The TAC Titans was the first club in the Triangle area and the largest in the nation to receive the Safe Sport Recognized Program designation. The Cary, North Carolina swim team joins the growing list of clubs to date with this distinction.
The charter program has a very supportive parent base that helps run two programs, the Tritan Club, a booster club that hosts functions for swimmers and families, and the Titan Leadership Council (TLC). The TLC is made up of 12 Titan parents, who represent several smaller committees to support various capacities: volunteering, social events, team spirit, communications, community service opportunities for swimmers and most especially, input on Safe Sport.
Leading the charge for TAC Titans Safe Sport is 2012 Olympic gold medalist Claire Donahue.
“When we learned about the Safe Sport initiative, we felt it was something we wanted and needed to do. But with 700 kids, we knew it would be a long process,” says Donahue. “We thought, ‘where do we start?’ and had to break it down into pieces.”
She looked at everything from the club’s mission statement to their team policies and started to set plans in place with timeline goals. “Some issues were pretty obvious, others we hadn’t even thought about. People who are on deck all the time, volunteers, photographers…they all need background checks,” says Donahue.
To start this endeavor, her first step was to survey the team parents, asking what they currently knew about Safe Sport and what TAC is doing. After receiving feedback, she knew education would be crucial. “Several parents took a 30-minute online course and were happy to support our efforts. They were helping to grow their team in a positive atmosphere.”
Donahue started the focus in January of 2019, complete with objectives to hit, and by April had the ball rolling. Finally, the team was able to submit everything by September 2. “It’s a full-time effort,” says Donahue. “Safe Sport is not a one and done. It’s an every day, every week, every month effort. For USA Swimming, this is a huge initiative. Lots need to be done and making it a requirement would be amazing.
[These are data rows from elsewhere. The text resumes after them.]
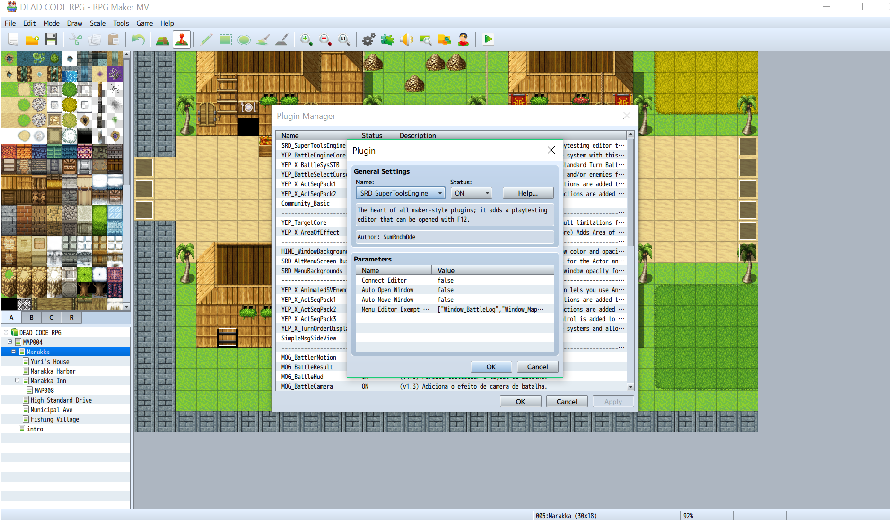Image resolution: width=890 pixels, height=520 pixels.
Task: Select the Pencil drawing tool
Action: [207, 39]
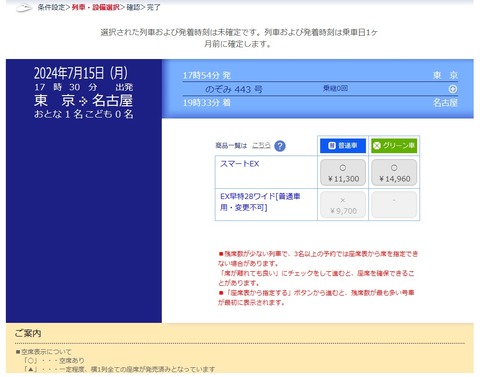Click the 確認 breadcrumb step
Viewport: 480px width, 377px height.
pyautogui.click(x=133, y=7)
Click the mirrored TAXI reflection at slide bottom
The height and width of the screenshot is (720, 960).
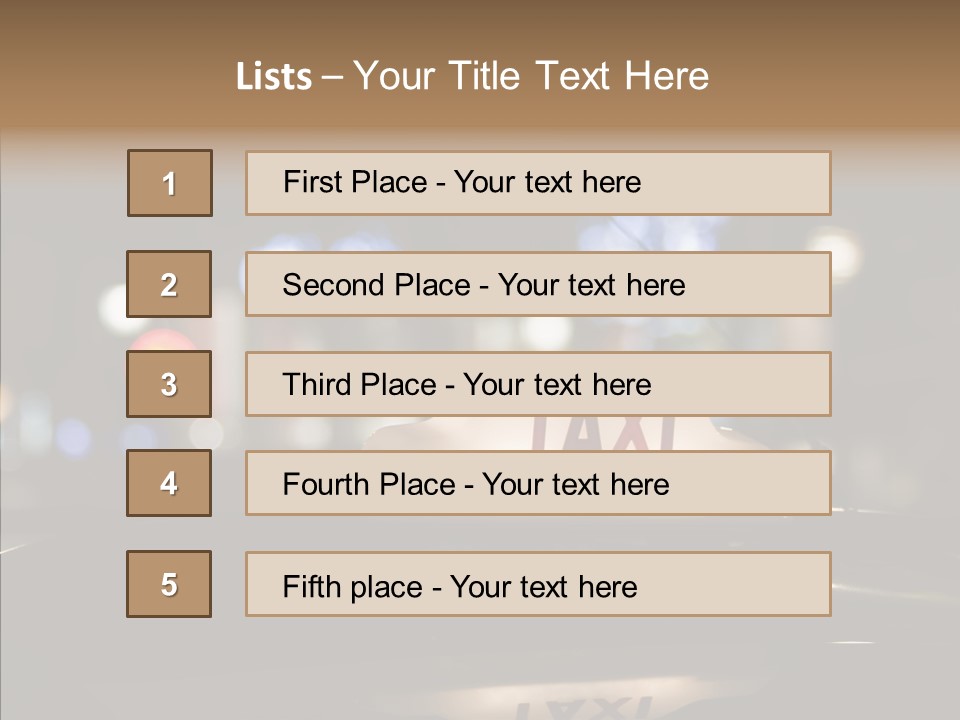point(585,708)
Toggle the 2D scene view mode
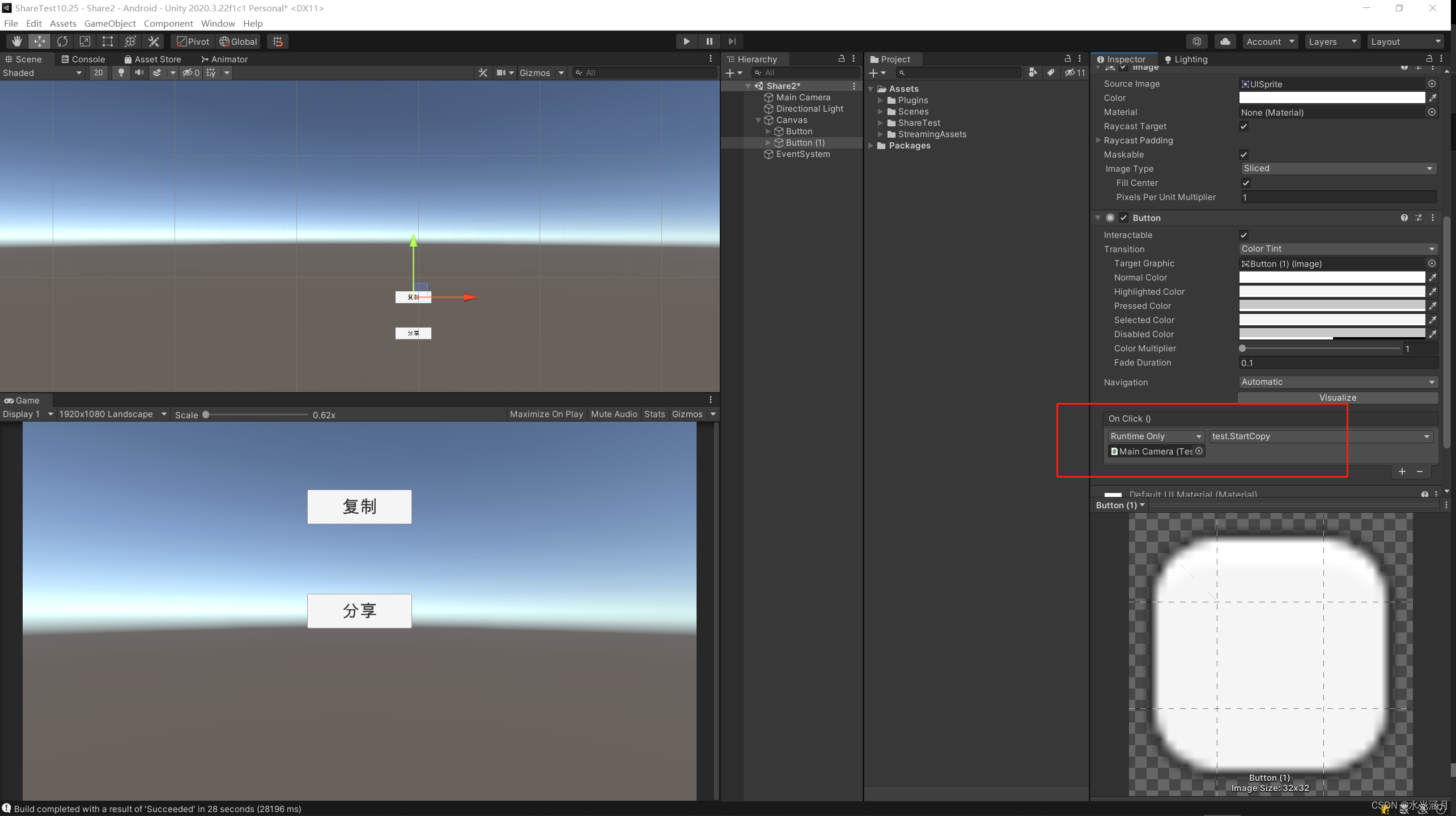This screenshot has width=1456, height=816. (x=99, y=73)
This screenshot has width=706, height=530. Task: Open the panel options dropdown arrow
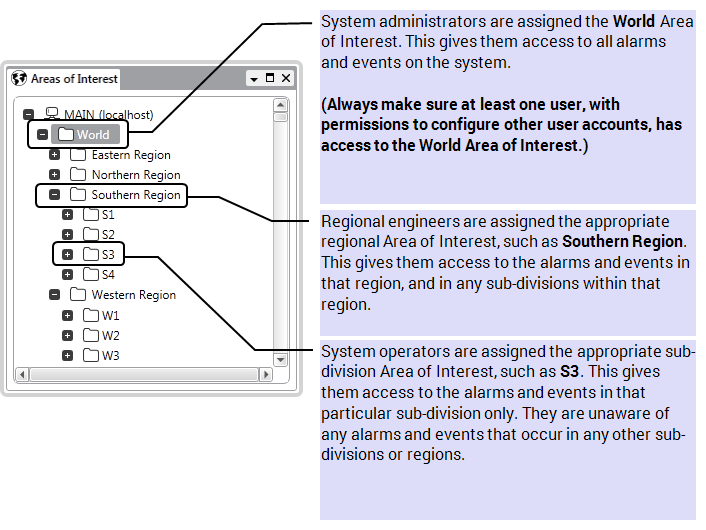point(254,78)
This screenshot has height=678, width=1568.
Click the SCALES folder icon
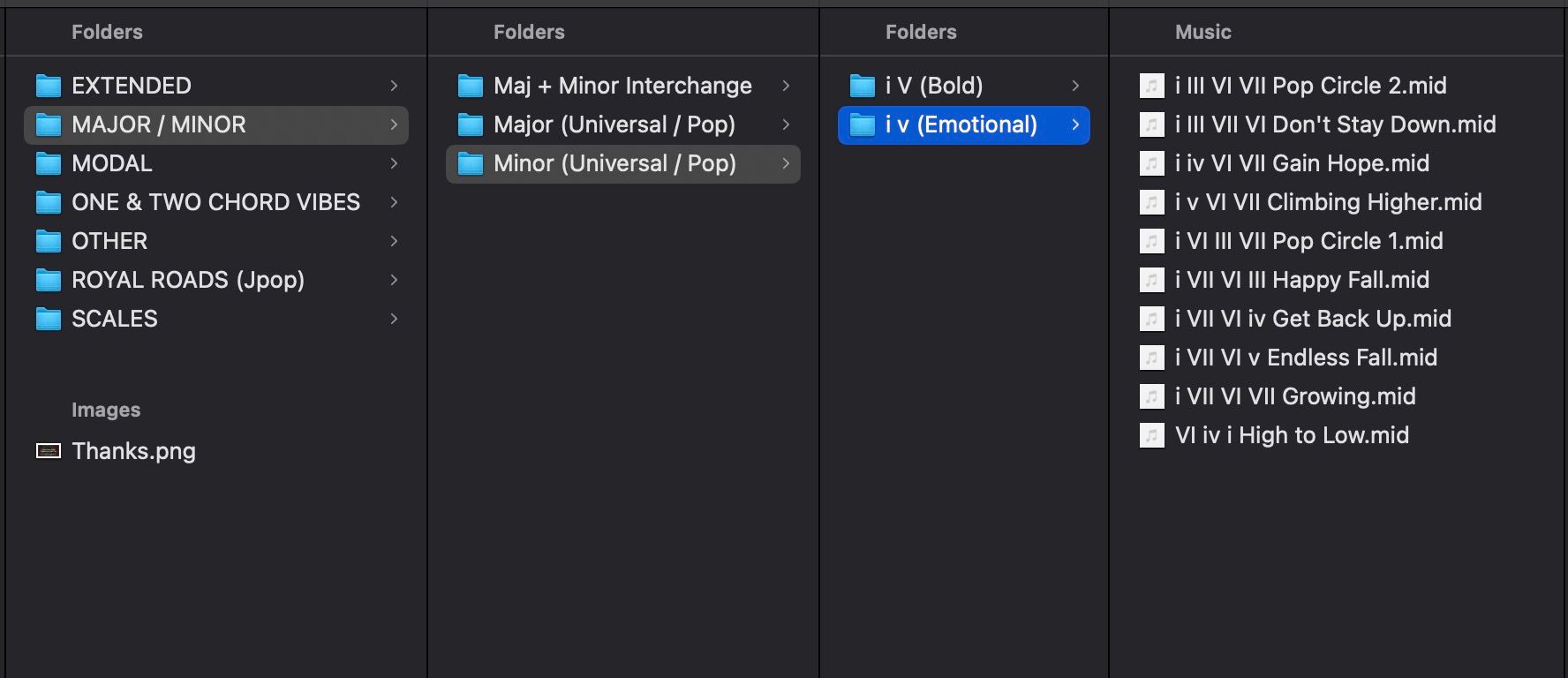coord(49,319)

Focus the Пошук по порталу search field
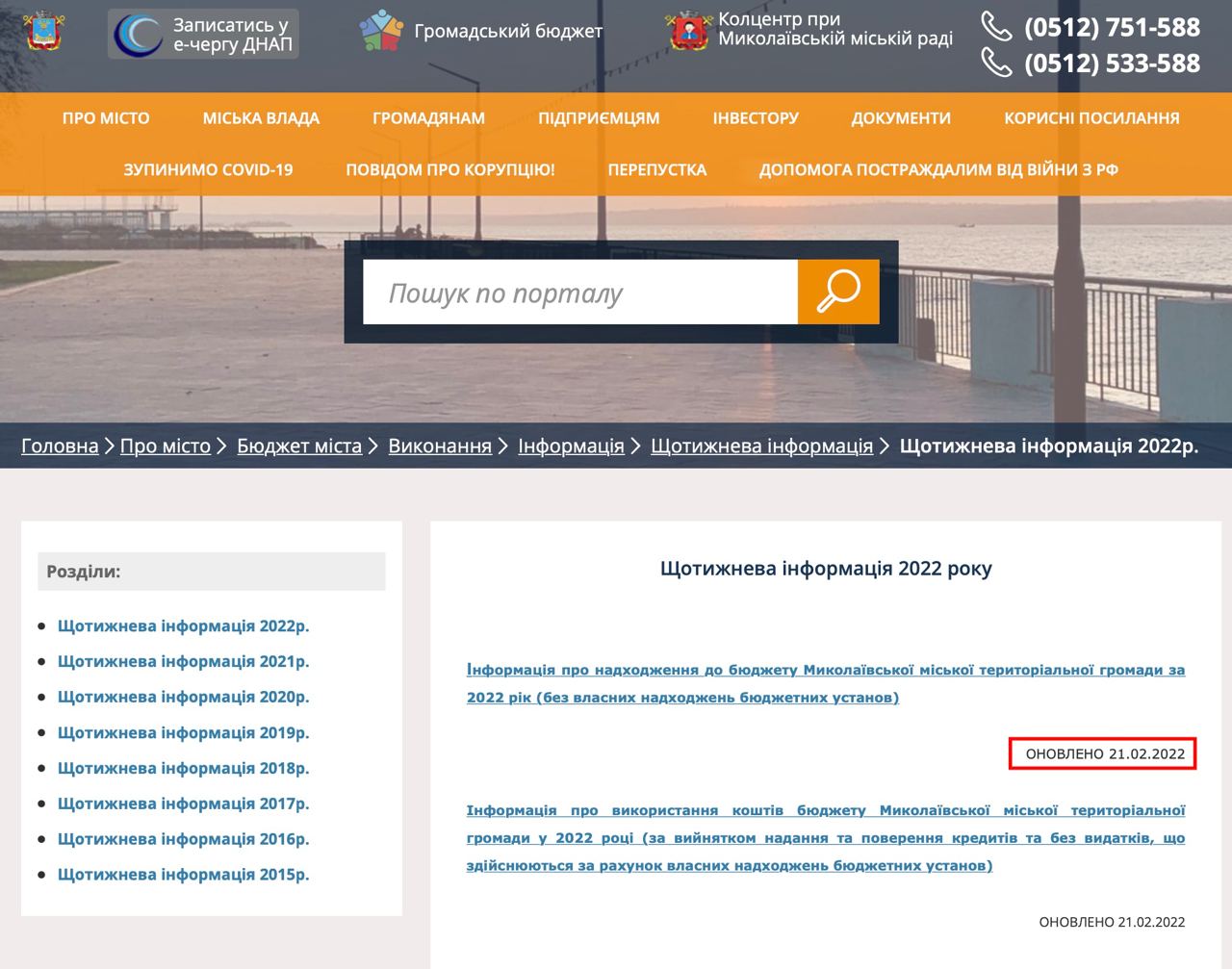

For us, this was a perfect start to making a committed team.”
To maintain the Safe Sport status and continue its purpose, Donahue formed a Safe Sport Committee for her team:
· The committee is comprised of six people: one high school coach, one club coach, two parents, President of the Board (TAC Center) and one swimming official. The committee meets once a month to cover all issues of Safe Sport.
· The committee has worked on creating their own grievance procedure for swimmers, similar to an incident response. They also created a flow chart of information for swimmers: “What do I do? Who do I tell?” as well as follow up action items. For example, if a swimmer is bullied, they know where to go to safely share the information and document the issue in a secure environment.
· The committee ensures a quarterly education with their athletes. “We talk to each group, even if its five minutes prior to swim practice,” says Donahue. “Education is key.”